Malha Sul ganha tempo para receber propostas da nova concessão

A Agência Nacional de Transportes Terrestres (ANTT) prorrogou até 25 de agosto o prazo para apresentação de contribuições à proposta de nova concessão da Malha Sul. Essa decisão amplia em cerca de duas semanas o período originalmente previsto para manifestações sobre o projeto, que é crucial para o futuro de uma rede ferroviária estratégica, servindo como um elo de transporte de cargas nos estados de São Paulo, Paraná, Santa Catarina e Rio Grande do Sul.

O projeto prevê a divisão da malha em três corredores: Paraná–Santa Catarina, Rio Grande e Mercosul, totalizando aproximadamente 4.248 quilômetros de ferrovias. Essa nova modelagem está em construção para substituir a atual concessão da Malha Sul, considerando não apenas investimentos, mas também obrigações de manutenção, níveis de serviço e regras para a operação dos diferentes trechos.

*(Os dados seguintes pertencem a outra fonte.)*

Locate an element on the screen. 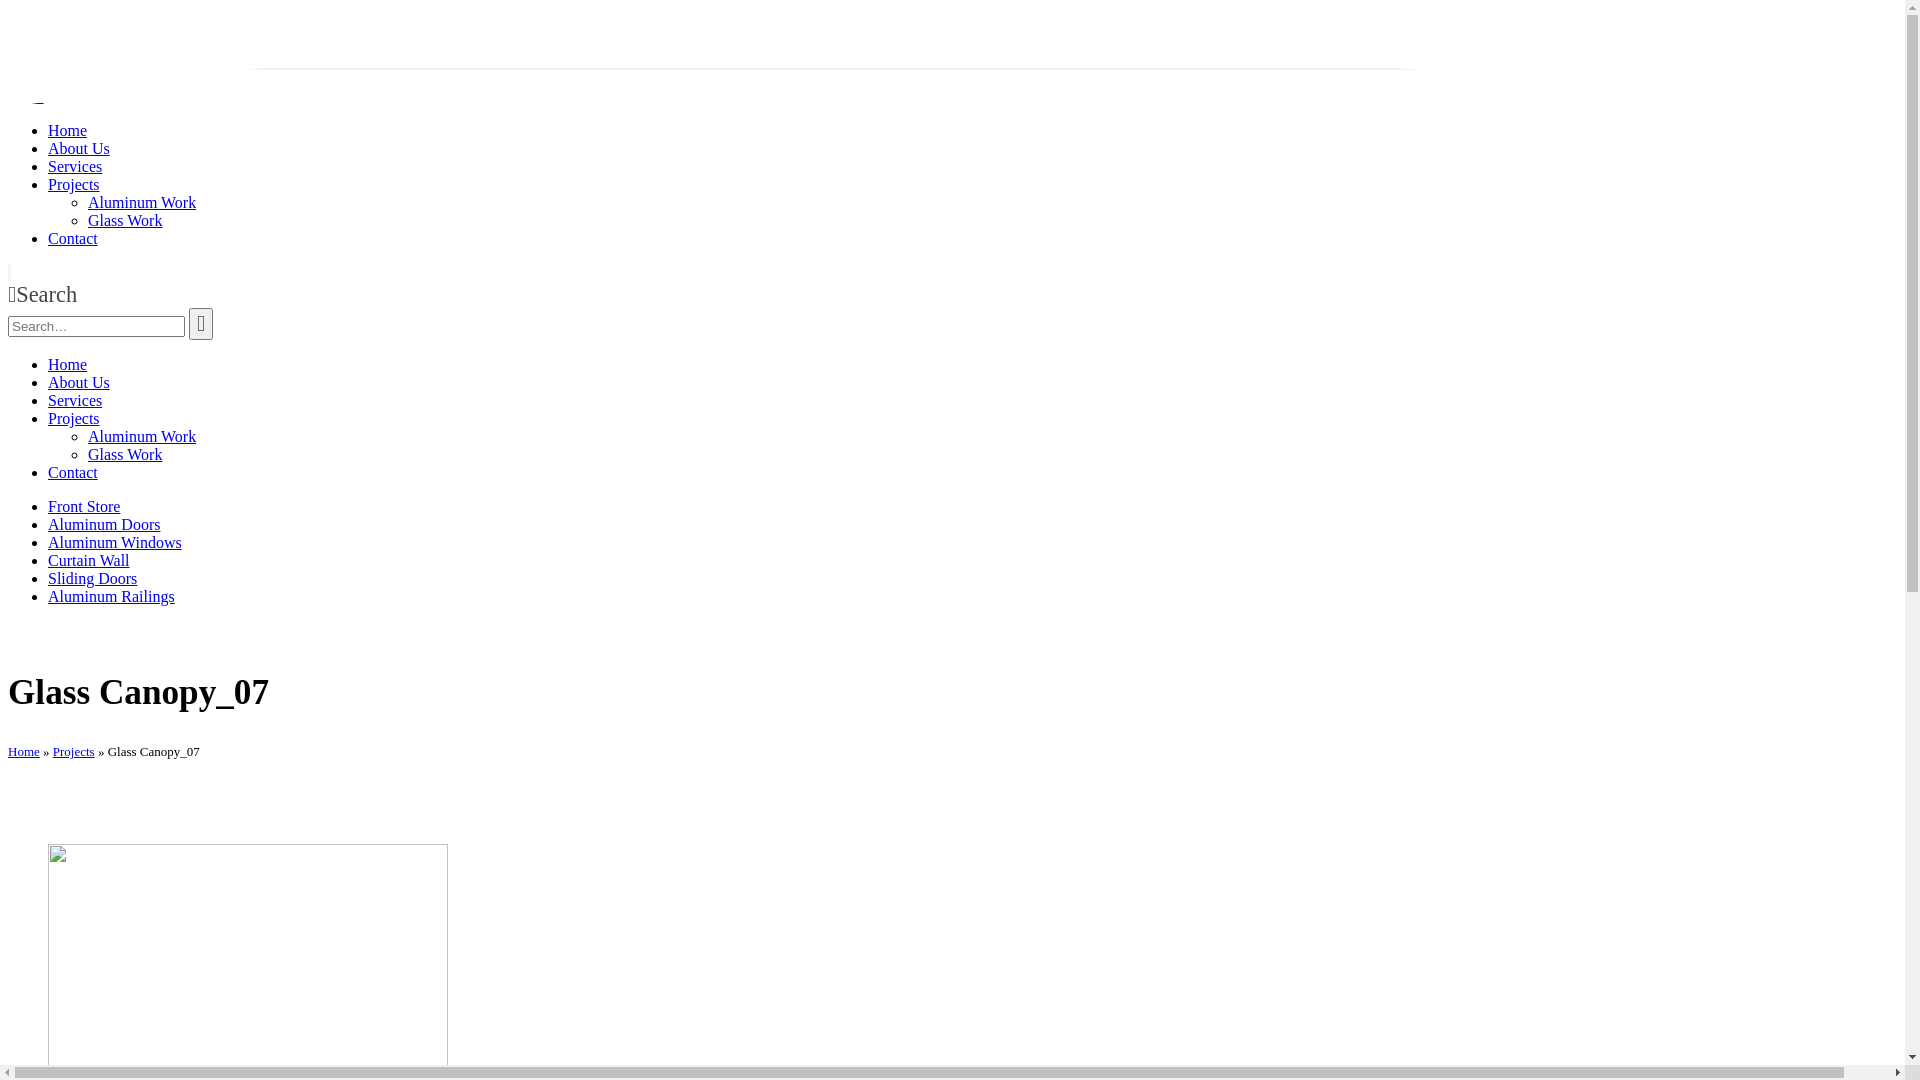 The width and height of the screenshot is (1920, 1080). 'Aluminum Work' is located at coordinates (141, 435).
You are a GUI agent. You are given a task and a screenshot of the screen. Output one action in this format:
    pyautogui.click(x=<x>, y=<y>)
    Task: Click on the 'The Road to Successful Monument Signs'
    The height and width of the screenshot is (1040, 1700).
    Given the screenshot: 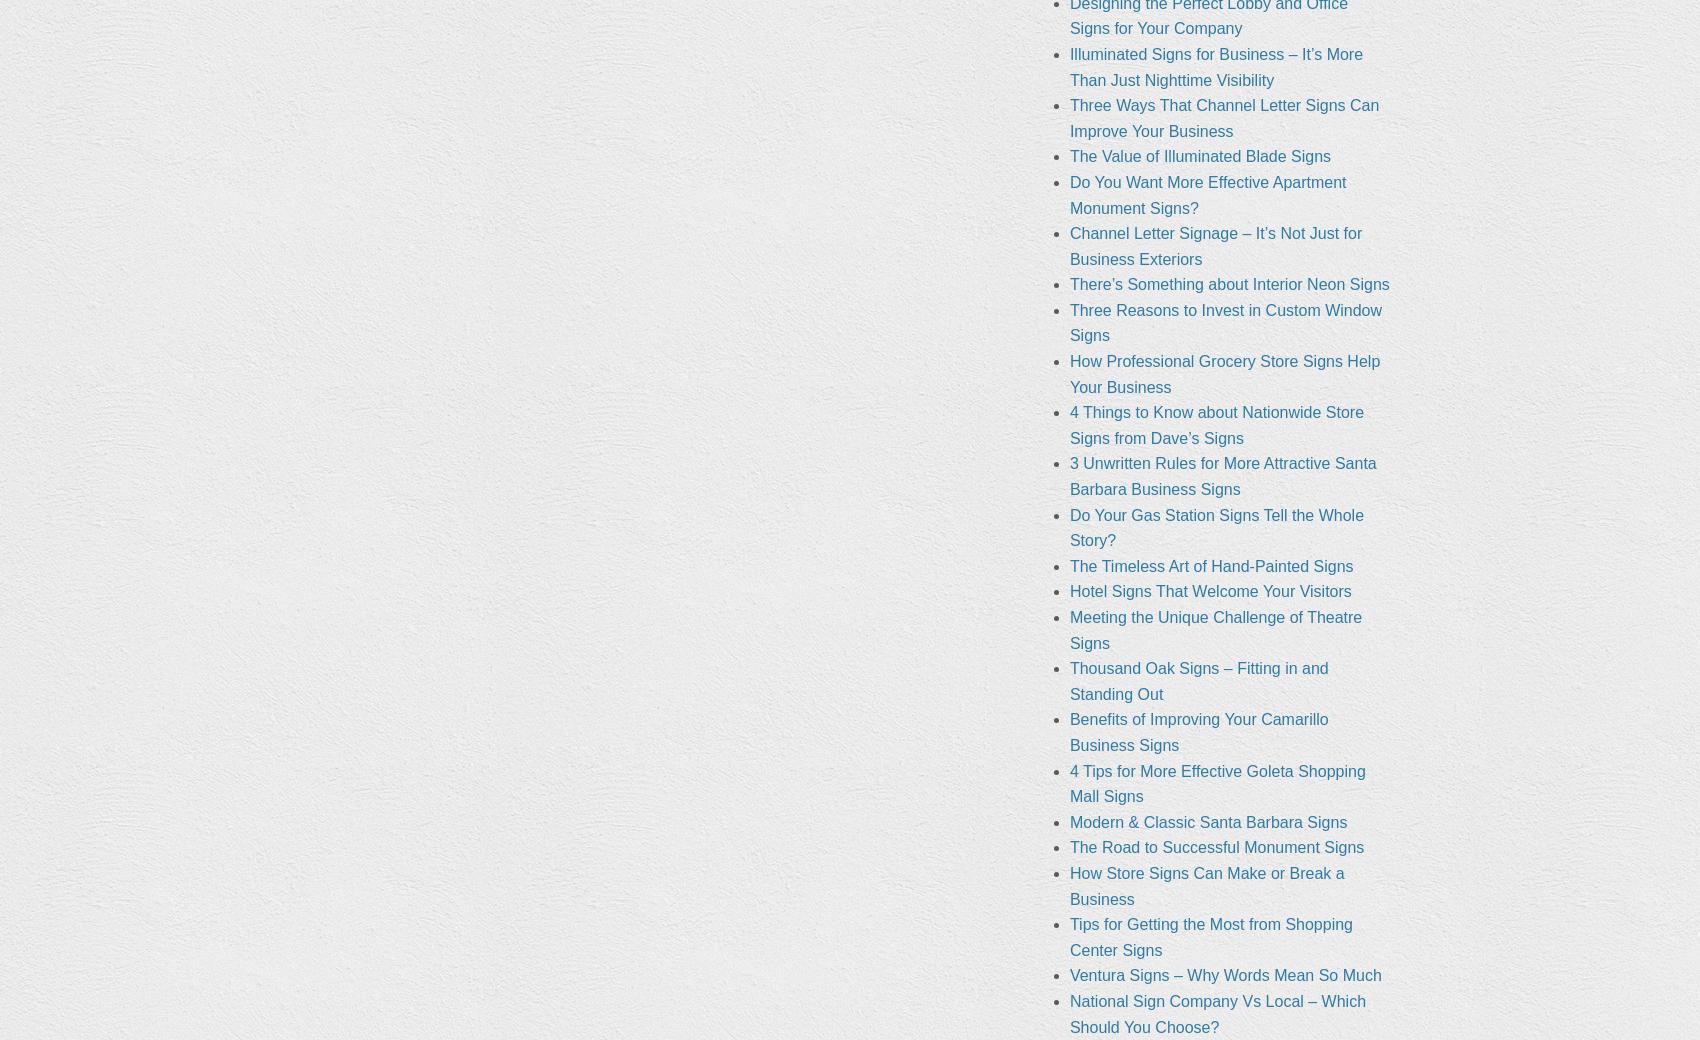 What is the action you would take?
    pyautogui.click(x=1068, y=846)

A malha é essencial para o transporte de produtos agrícolas e industriais, conectando-se a importantes portos da região. Entre os fluxos de carga estão soja, milho, fertilizantes, combustíveis, contêineres, cimento e celulose. A divisão em corredores é fundamental, pois busca atender às características específicas de cada trecho, possibilitando diferentes modelos de investimento e operação. Além disso, isso impacta a integração ferroviária com outras malhas e os corredores que levam cargas aos portos do Sul e do Sudeste.

A prorrogação do prazo para contribuições abre uma nova oportunidade para empresas, usuários da ferrovia, governos estaduais e entidades do setor apresentarem sugestões à ANTT antes que a proposta seja finalizada. Essa discussão é vital, pois a nova concessão não apenas definirá quem operará os trechos, mas também quais investimentos serão exigidos para aumentar a capacidade e a confiabilidade da ferrovia.

Os benefícios desse processo para os motoristas e para a mobilidade geral são diretos. Com uma malha ferroviária mais eficiente, espera-se uma redução nos custos de transporte, impactando positivamente o preço dos produtos. Além disso, menos caminhões nas rodovias significam menos congestionamentos, resultando em viagens mais rápidas e seguras para os motoristas. A melhoria na ferrovia pode aliviar a pressão sobre as estradas, promovendo um fluxo de tráfego mais suave e menos suscetível a acidentes.

Assim, a discussão em torno da nova concessão da Malha Sul revela-se não apenas uma oportunidade de aprimoramento logístico, mas também um passo importante para uma mobilidade mais eficiente e sustentável em todo o país.